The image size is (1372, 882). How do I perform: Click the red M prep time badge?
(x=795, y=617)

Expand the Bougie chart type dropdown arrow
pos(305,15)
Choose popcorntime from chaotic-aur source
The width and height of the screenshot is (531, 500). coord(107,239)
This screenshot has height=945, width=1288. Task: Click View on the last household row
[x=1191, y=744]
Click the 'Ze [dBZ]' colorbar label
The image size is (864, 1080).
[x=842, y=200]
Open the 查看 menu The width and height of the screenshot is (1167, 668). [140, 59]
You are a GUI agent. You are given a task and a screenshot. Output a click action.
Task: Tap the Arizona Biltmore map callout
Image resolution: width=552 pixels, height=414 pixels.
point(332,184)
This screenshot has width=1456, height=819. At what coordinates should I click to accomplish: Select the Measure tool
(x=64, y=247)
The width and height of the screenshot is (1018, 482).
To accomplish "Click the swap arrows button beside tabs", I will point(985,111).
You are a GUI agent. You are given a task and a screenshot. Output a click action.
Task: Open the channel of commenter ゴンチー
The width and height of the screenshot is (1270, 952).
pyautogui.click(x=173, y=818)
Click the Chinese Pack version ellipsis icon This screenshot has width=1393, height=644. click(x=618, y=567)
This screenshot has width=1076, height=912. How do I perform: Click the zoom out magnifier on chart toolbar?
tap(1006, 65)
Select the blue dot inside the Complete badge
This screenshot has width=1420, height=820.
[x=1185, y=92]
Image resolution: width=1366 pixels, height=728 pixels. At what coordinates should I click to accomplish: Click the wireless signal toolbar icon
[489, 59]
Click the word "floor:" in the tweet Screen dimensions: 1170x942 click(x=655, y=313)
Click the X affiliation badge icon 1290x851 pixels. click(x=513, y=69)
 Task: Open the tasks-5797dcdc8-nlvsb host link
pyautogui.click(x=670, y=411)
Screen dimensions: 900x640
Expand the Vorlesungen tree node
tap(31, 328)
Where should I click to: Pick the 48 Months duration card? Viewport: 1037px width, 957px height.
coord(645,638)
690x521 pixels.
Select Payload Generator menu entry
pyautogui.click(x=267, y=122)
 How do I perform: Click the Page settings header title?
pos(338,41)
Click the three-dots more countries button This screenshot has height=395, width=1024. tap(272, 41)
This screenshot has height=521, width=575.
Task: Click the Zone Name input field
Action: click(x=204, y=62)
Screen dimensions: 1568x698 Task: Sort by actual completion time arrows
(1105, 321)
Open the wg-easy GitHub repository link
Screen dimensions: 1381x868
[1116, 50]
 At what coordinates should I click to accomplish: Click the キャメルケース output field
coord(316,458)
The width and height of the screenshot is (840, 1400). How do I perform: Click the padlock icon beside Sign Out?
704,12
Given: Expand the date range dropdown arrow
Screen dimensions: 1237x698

Problem requirements: Reproduce the data above verbatim, from the first line through the last.

Task result:
The image size is (1372, 882). How do I perform: Click the red M prep time badge?
(x=795, y=617)

Expand the Bougie chart type dropdown arrow
pos(305,15)
Choose popcorntime from chaotic-aur source
The width and height of the screenshot is (531, 500). coord(107,239)
This screenshot has height=945, width=1288. Task: Click View on the last household row
[x=1191, y=744]
Click the 'Ze [dBZ]' colorbar label
The image size is (864, 1080).
[x=842, y=200]
Open the 查看 menu The width and height of the screenshot is (1167, 668). [140, 59]
You are a GUI agent. You are given a task and a screenshot. Output a click action.
Task: Tap the Arizona Biltmore map callout
Image resolution: width=552 pixels, height=414 pixels.
point(332,184)
This screenshot has width=1456, height=819. At what coordinates should I click to accomplish: Select the Measure tool
(x=64, y=247)
The width and height of the screenshot is (1018, 482).
To accomplish "Click the swap arrows button beside tabs", I will point(985,111).
You are a GUI agent. You are given a task and a screenshot. Output a click action.
Task: Open the channel of commenter ゴンチー
The width and height of the screenshot is (1270, 952).
pyautogui.click(x=173, y=818)
Click the Chinese Pack version ellipsis icon This screenshot has width=1393, height=644. click(x=618, y=567)
This screenshot has width=1076, height=912. How do I perform: Click the zoom out magnifier on chart toolbar?
tap(1006, 65)
Select the blue dot inside the Complete badge
This screenshot has width=1420, height=820.
[x=1185, y=92]
Image resolution: width=1366 pixels, height=728 pixels. At what coordinates should I click to accomplish: Click the wireless signal toolbar icon
[489, 59]
Click the word "floor:" in the tweet Screen dimensions: 1170x942 click(x=655, y=313)
Click the X affiliation badge icon 1290x851 pixels. click(x=513, y=69)
 Task: Open the tasks-5797dcdc8-nlvsb host link
pyautogui.click(x=670, y=411)
Screen dimensions: 900x640
Expand the Vorlesungen tree node
tap(31, 328)
Where should I click to: Pick the 48 Months duration card? Viewport: 1037px width, 957px height.
coord(645,638)
690x521 pixels.
Select Payload Generator menu entry
pyautogui.click(x=267, y=122)
 How do I perform: Click the Page settings header title?
pos(338,41)
Click the three-dots more countries button This screenshot has height=395, width=1024. tap(272, 41)
This screenshot has height=521, width=575.
Task: Click the Zone Name input field
Action: click(x=204, y=62)
Screen dimensions: 1568x698 Task: Sort by actual completion time arrows
(1105, 321)
Open the wg-easy GitHub repository link
Screen dimensions: 1381x868
[1116, 50]
 At what coordinates should I click to accomplish: Click the キャメルケース output field
coord(316,458)
The width and height of the screenshot is (840, 1400). How do I perform: Click the padlock icon beside Sign Out?
704,12
Given: Expand the date range dropdown arrow
Screen dimensions: 1237x698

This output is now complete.